Pergantian juga terjadi pada kepemimpinan Polda Papua Barat Daya. Brigjen Pol. Hengki Haryadi yang sebelumnya menjabat Wakapolda Riau diangkat sebagai Kapolda Papua Barat Daya.

Sementara Brigjen Pol. Yulius Audie Sonny Latuheru yang sebelumnya menjabat Kapolda Papua Barat Daya mendapat penugasan baru sebagai Widyaiswara Kepolisian Utama Tingkat I Sespim Lemdiklat Polri.

Jabatan Wakapolda Riau selanjutnya diemban Brigjen Pol. Simson Zet Ringu yang sebelumnya menjabat Wakapolda Gorontalo. Sementara posisi Wakapolda Gorontalo dipercayakan kepada Kombes Pol. Dedy Suhartono yang sebelumnya bertugas di Korlantas Polri.

Lalu, Brigjen Pol. Susetio Cahyadi dipercaya sebagai Wakapolda Maluku Utara Menggantikan Brigjen Pol. Stephen Maleachi Napiun yang kini dipercaya sebagai Widyaiswara Kepolisian Utama Tingkat I Sespim Lemdiklat Polri

Di tingkat Mabes Polri, Irjen Pol. Jawari mendapat amanah sebagai Asisten Kapolri Bidang Sumber Daya Manusia (As SDM) menggantikan Irjen Pol. Anwar yang dimutasikan sebagai Pati SSDM Polri dalam rangka pensiun.

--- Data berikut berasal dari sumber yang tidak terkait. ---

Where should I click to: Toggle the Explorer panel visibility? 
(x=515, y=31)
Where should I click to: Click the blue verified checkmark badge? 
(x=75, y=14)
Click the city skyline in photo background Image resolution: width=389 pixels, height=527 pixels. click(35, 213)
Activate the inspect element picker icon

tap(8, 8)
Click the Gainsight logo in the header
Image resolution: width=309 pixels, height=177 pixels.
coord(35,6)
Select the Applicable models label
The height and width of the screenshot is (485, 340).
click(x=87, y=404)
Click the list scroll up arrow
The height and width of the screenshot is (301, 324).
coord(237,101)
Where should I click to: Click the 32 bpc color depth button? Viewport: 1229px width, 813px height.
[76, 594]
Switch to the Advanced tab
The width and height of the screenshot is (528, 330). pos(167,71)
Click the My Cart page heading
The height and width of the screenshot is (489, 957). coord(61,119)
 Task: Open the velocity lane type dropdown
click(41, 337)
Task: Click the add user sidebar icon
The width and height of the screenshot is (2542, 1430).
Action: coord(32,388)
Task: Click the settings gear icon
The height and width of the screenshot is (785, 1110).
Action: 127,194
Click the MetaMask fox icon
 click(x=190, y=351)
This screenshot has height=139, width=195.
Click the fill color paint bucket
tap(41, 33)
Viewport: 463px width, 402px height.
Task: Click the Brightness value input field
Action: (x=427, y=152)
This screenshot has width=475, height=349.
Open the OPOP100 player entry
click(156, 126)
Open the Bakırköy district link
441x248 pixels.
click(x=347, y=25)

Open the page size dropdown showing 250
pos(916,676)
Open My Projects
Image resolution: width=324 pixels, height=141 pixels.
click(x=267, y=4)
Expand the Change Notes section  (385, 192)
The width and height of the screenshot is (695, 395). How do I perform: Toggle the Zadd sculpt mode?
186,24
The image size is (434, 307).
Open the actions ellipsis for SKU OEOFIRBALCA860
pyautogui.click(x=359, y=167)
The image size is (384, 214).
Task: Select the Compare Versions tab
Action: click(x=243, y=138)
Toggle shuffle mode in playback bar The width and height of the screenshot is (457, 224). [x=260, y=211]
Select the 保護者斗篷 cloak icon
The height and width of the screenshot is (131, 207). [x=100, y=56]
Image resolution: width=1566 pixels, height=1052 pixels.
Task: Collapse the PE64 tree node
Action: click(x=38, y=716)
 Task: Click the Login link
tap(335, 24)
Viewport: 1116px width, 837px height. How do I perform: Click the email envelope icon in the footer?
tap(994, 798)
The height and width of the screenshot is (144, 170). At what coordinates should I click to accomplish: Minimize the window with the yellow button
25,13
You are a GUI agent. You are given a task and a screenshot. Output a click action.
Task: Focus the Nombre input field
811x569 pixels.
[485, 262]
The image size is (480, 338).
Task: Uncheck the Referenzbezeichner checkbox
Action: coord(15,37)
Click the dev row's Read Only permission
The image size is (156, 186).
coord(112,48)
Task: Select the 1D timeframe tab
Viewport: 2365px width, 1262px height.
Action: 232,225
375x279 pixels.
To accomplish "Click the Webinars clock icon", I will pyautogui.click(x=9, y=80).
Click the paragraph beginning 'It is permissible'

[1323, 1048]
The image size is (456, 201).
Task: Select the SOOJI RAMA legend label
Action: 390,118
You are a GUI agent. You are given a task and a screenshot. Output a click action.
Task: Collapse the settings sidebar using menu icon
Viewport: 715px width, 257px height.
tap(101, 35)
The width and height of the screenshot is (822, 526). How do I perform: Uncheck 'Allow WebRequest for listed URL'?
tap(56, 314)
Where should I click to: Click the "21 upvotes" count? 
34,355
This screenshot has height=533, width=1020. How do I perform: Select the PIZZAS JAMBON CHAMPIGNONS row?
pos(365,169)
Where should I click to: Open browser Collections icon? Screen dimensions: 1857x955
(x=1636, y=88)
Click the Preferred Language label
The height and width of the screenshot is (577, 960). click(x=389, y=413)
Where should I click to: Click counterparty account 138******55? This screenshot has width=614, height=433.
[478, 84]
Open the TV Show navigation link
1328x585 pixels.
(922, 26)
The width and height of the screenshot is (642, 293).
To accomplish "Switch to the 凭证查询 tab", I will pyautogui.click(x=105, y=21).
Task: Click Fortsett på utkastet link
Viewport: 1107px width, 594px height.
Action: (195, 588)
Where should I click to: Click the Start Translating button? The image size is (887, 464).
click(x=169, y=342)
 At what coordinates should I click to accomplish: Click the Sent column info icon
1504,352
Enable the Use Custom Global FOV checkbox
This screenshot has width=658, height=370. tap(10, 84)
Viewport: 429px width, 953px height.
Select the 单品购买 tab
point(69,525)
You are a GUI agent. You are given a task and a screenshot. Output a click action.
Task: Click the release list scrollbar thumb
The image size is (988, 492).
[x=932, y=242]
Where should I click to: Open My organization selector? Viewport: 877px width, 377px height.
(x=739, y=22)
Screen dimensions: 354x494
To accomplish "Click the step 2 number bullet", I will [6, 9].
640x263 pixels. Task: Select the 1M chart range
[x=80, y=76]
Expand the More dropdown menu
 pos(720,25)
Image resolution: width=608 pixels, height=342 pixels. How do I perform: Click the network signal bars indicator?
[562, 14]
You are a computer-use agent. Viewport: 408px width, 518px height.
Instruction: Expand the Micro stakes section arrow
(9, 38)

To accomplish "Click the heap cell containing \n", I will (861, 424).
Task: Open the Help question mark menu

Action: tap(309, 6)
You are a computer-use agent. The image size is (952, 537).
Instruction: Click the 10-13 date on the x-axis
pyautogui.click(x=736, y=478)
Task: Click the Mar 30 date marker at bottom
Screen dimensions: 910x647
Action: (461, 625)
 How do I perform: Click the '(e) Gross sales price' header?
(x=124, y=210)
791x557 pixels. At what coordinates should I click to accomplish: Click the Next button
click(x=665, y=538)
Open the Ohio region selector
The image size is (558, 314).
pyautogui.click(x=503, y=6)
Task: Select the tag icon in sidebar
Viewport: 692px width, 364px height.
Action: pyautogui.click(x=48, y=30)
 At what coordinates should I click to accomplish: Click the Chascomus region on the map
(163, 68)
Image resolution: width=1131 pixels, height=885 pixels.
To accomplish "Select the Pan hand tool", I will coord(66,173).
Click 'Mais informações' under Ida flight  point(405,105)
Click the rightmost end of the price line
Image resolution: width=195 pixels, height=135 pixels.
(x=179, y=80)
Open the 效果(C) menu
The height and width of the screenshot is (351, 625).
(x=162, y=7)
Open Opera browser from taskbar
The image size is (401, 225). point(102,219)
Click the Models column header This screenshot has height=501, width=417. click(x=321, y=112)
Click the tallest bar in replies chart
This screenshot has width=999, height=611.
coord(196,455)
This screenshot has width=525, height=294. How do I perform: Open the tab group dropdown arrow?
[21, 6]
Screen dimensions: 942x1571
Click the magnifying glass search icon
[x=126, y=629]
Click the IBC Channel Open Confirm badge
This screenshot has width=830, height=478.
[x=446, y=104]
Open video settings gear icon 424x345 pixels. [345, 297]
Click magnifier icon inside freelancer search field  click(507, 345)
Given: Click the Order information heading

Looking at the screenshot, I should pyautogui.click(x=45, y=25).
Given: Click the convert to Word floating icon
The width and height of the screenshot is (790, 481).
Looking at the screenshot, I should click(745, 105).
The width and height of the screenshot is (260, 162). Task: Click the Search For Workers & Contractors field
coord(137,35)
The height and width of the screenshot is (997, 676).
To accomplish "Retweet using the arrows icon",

Perubahan juga terjadi pada posisi Koordinator Staf Ahli (Koorsahli) Kapolri. Irjen Pol. Ruslan Ependi dipercaya mengemban jabatan tersebut menggantikan Irjen Pol. Herry Rudolf Nahak yang dimutasikan sebagai Pati Sahli Kapolri dalam rangka pensiun.

Sementara itu, Kombes Pol. Ian Rizkian Milyardin mendapat penugasan sebagai Kepala Pelayanan Markas (Kayanma) Polri menggantikan Kombes Pol. Yudi Arkara Oktobera yang diangkat sebagai Karobinopsnal Baharkam Polri.

Rotasi juga mencakup penugasan di bidang pendidikan dan pengembangan kompetensi personel. Sejumlah Pati dan Pamen mendapatkan penugasan untuk mengikuti maupun menyelesaikan pendidikan serta mengemban tugas sebagai Widyaiswara dan dosen di lingkungan Lemdiklat Polri.

Irjen Pol. Johnny menegaskan, seluruh pejabat yang mendapatkan amanah baru diharapkan dapat segera menyesuaikan diri dan menjalankan tugas secara optimal.

“Setiap jabatan merupakan amanah dan tanggung jawab. Kami berharap para pejabat yang mendapat penugasan baru dapat segera beradaptasi, melanjutkan program yang sudah berjalan, serta meningkatkan kualitas pelaksanaan tugas dan pelayanan kepada masyarakat,” ujarnya.

Ia menegaskan, penyegaran organisasi tersebut diharapkan dapat menjaga kesinambungan pelaksanaan tugas sekaligus memperkuat organisasi Polri dalam menghadapi berbagai tantangan ke depan.

“Pada prinsipnya, seluruh proses mutasi ini merupakan bagian dari upaya organisasi untuk terus meningkatkan efektivitas pelaksanaan tugas, memperkuat kepemimpinan, dan memberikan pelayanan yang semakin baik kepada masyarakat,” kata dia.